DOCUMENT EXTRACT
-*-*-

This post breaks down those patterns and explains why they work so well. Jump to wrap-up section on how to identify various patterns.
Declarative > Imperative
Instead of imperative pipelines like:
dataset = load_data(...)
dataset = process(...)
dataset = split(...)
model = build_model(...)
trainer = Trainer(...)
trainer.train()
you describe everything in YAML and run:
arctic_training run-causal.yml
What is special here is how cleanly the pattern is implemented in plain Python.
The Big Picture Architecture
At a high level, ArcticTraining is built around three ideas:
- Factories for major components (data, model, optimizer, trainer, …)
- Registries to map string names → concrete implementations
- Callbacks to inject behavior without subclass explosion
All of this is wired together through configuration files.
Let’s unpack the two most interesting pieces: callbacks and registries + factories.
Callbacks: Extending Behavior Without Overriding Methods
Consider a data pipeline with stages like:
- load
- process
- split
- create_dataloader
Different training recipes often want slightly different behavior at these stages:
- filter long samples
- pack sequences
- pad batches
- slice datasets
Subclassing and overriding each method quickly becomes brittle. ArcticTraining solves this with method-level callbacks. There are two core abstractions:
Callback: represents a single pre- or post-hookCallbackMixin: manages registration and execution
The Callback class explicitly distinguishes pre and post callbacks and validates function signatures:
class Callback:
...
def _validate_pre_fn_sig(self):
"""Validate if pre callback has correct function signature."""
def _validate_post_fn_sig(self):
"""Validate if post callback has correct function signature."""
def _run_pre_callback():
"""Run the pre callback function."""
def _run_post_callback():
"""Run the post callback function."""

-*-*-

SUPPLIED INFORMATION
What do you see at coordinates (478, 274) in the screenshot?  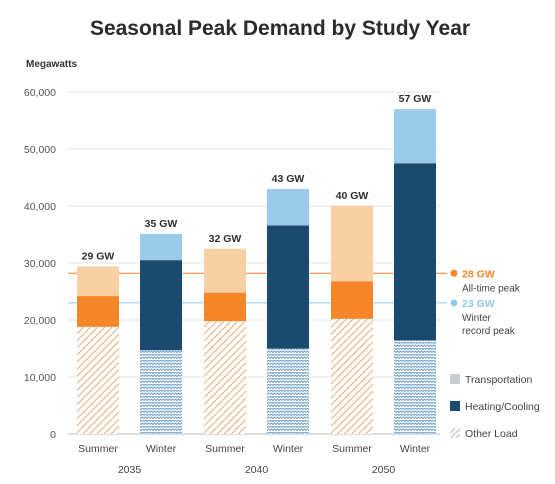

-*-*-

EXERCISES TO COMPLETE
a) Answer these questions using the ArcticTraining post above:
(i) What command does the post show for running a training setup described in YAML?
(ii) According to the architecture overview, what do registries map string names to?
(iii) What four stages does the post list for the example data pipeline?
b) From the ArcticTraining post above, extract the passage that begins with "Declarative > Imperative" and runs up to and including "trainer = Trainer(...)".

RESPONSES TO THE EXERCISE
a)
(i) arctic_training run-causal.yml
(ii) Concrete implementations.
(iii) load, process, split, and create_dataloader.

b)
Declarative > Imperative
Instead of imperative pipelines like:
dataset = load_data(...)
dataset = process(...)
dataset = split(...)
model = build_model(...)
trainer = Trainer(...)